Сейчас, на расстоянии прошедших лет, все наши встречи как бы слились в одну: продолжительное, до ночи, сидение в его мастерской, памятной многим – в обшарпанной и полузапущенной комнате, с паркетом, утратившим часть плиток, при свете голой лампочки, свисающей с потолка, и под нескончаемый аккомпанемент любимого им вальса-бостона «Звезды в твоих глазах».
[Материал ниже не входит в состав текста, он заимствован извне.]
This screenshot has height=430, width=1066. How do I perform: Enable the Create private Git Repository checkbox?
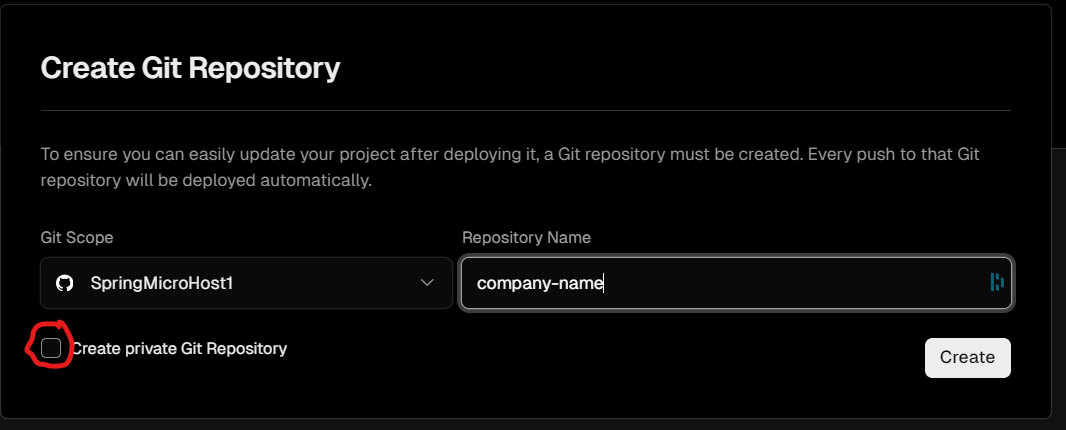pos(51,348)
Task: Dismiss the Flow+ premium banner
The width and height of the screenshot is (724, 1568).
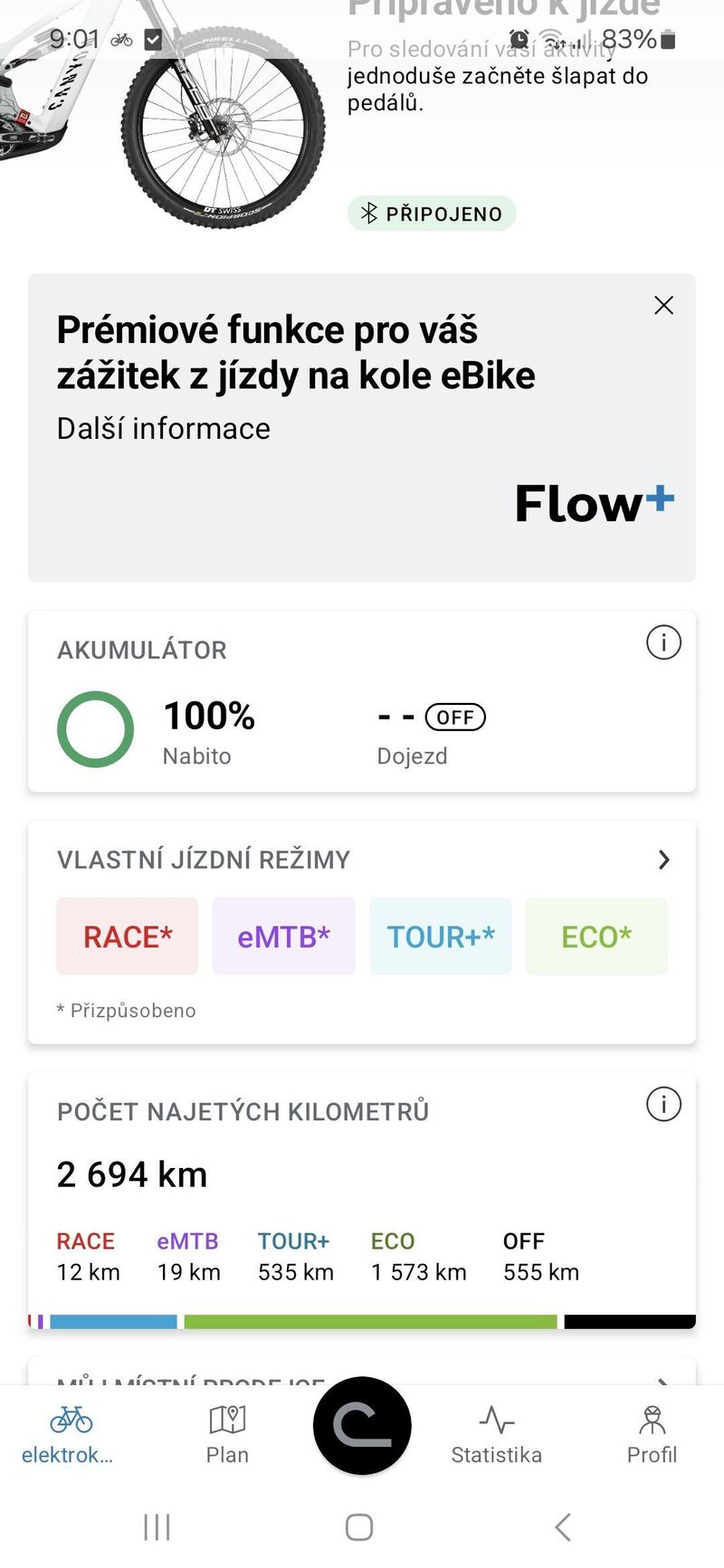Action: [663, 306]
Это был человек красивый и внешне, и внутренне. Печать эстетизма и того редкого свойства, которое можно назвать духовным аристократизмом, лежала на нем и на всем, что он делал и как делал, парадоксально соединяясь с нищенским убожеством его быта. Георгий Шенгелая поступил неожиданно, но мудро, назначив его вдруг на главную роль и проявив при этом редкую настойчивость. Он не был актером и, конечно, ничего не «играл», но само присутствие на экране незаурядного и обаятельного человека, принадлежавшего (я в этом уверен) к той же породе людей, что и сам Пиросманашвили, наделенного высоким идеализмом, трудно переносящего столкновение с пошлой и грубой действительностью, сохранялось на экране, и даже явная скованность перед камерой выглядела как сдержанность человека, ревниво оберегающего свой мир, и придавала его герою некоторую загадочность.